De l’Égypte à l’Iran et de l’Irak au Nigeria, les communautés chrétiennes vivent différentes formes de persécution, de la discrimination à l’intimidation de la part des populations locales aux attaques de groupes terroristes contre des églises. Dans certains pays, la situation a provoqué un véritable exode des chrétiens, ce qui constitue encore une autre tragédie étant donné que ces communautés existent depuis des millénaires dans une région qui est le berceau du christianisme.

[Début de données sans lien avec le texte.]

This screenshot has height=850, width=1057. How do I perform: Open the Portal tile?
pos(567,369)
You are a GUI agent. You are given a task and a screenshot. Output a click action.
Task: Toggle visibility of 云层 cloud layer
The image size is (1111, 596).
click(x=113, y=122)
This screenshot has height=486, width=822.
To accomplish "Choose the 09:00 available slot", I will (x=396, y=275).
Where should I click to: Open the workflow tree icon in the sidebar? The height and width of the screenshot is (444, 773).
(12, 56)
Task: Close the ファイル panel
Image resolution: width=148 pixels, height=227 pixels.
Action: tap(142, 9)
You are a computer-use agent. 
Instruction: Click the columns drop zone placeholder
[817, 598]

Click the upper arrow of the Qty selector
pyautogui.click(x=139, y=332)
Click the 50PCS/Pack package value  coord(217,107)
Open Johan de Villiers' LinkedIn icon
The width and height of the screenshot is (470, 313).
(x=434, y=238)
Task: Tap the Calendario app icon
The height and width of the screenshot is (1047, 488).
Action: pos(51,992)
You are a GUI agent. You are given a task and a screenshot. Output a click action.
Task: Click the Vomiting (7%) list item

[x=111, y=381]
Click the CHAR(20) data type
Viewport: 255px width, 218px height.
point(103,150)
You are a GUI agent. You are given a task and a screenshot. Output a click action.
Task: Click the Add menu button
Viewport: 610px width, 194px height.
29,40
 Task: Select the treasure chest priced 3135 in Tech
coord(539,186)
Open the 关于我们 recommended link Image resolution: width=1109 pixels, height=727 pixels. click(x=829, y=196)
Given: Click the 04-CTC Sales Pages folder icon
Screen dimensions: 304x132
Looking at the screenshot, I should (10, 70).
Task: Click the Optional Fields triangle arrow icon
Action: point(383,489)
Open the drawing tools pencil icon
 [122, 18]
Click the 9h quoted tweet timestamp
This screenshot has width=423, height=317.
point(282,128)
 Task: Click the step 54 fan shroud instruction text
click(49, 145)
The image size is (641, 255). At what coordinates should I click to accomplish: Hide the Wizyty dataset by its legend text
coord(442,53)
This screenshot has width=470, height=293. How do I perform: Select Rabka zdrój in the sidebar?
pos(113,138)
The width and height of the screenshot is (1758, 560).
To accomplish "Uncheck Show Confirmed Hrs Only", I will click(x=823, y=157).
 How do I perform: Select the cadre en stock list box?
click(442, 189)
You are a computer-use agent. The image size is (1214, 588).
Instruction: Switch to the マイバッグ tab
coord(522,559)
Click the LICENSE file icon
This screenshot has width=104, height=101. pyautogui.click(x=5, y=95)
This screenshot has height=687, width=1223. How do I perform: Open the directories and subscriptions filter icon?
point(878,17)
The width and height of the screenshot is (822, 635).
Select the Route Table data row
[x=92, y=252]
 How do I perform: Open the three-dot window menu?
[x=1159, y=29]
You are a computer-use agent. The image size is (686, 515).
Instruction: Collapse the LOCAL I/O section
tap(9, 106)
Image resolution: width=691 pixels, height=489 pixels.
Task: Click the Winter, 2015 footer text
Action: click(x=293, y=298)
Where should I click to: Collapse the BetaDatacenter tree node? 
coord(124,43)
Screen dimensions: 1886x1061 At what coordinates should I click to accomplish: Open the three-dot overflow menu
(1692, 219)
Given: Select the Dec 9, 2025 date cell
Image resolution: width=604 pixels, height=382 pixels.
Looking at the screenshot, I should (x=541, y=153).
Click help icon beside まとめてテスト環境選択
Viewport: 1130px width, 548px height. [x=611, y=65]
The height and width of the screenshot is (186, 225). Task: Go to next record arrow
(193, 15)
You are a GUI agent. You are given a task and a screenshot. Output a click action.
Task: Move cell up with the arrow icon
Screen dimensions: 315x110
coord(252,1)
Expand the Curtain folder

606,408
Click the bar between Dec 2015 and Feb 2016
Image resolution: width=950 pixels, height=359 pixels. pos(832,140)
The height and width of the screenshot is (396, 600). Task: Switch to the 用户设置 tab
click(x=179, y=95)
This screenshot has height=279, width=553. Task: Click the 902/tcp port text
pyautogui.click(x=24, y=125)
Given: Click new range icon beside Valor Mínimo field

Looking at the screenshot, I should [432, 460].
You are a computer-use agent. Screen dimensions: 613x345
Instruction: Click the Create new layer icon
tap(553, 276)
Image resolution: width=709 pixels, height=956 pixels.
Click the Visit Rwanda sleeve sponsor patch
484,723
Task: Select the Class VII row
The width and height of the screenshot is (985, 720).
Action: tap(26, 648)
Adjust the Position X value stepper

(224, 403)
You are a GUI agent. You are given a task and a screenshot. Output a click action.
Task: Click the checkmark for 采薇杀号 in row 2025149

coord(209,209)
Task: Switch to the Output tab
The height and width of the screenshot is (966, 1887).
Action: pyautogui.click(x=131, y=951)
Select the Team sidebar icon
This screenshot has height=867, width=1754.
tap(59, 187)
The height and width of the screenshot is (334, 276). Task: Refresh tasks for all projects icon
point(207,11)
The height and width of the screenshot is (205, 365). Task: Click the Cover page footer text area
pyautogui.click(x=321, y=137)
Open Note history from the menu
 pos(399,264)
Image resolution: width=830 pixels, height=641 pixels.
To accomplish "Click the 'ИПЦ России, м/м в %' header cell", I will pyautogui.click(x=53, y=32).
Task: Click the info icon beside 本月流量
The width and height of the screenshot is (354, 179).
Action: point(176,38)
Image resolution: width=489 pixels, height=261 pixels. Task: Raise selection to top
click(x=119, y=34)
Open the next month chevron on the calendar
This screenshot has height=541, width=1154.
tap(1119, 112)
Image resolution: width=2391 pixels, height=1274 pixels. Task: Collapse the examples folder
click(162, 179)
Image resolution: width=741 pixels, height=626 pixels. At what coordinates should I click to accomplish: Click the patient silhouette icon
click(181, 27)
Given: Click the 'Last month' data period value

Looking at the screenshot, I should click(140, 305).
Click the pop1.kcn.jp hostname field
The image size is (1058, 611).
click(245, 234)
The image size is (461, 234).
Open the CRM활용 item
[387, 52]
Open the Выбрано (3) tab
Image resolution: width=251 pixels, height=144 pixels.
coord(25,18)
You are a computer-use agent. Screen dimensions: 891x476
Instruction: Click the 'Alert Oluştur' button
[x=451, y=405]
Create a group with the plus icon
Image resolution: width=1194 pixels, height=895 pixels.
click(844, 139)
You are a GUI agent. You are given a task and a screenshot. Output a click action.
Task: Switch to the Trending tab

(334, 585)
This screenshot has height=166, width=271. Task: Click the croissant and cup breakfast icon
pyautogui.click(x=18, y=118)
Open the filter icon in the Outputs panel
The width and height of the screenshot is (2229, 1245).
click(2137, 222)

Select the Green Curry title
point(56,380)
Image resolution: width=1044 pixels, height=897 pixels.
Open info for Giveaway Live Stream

Nous comprenons que vous devez composer avec une liste écrasante d’impératifs politiques divergents. Néanmoins, nous demandons humblement au gouvernement du Canada pour que la priorité soit donnée à la défense des communautés chrétiennes menacées du Moyen-Orient et de l’Afrique et d’explorer des façons nouvelles et efficaces de leur fournir une assistance diplomatique et humanitaire capable d’atténuer leurs souffrances.

Nous vous remercions sincèrement, Monsieur le Ministre, de l’attention que vous porterez à cette urgente et tragique question, et nous attendons vos réflexions à ce sujet.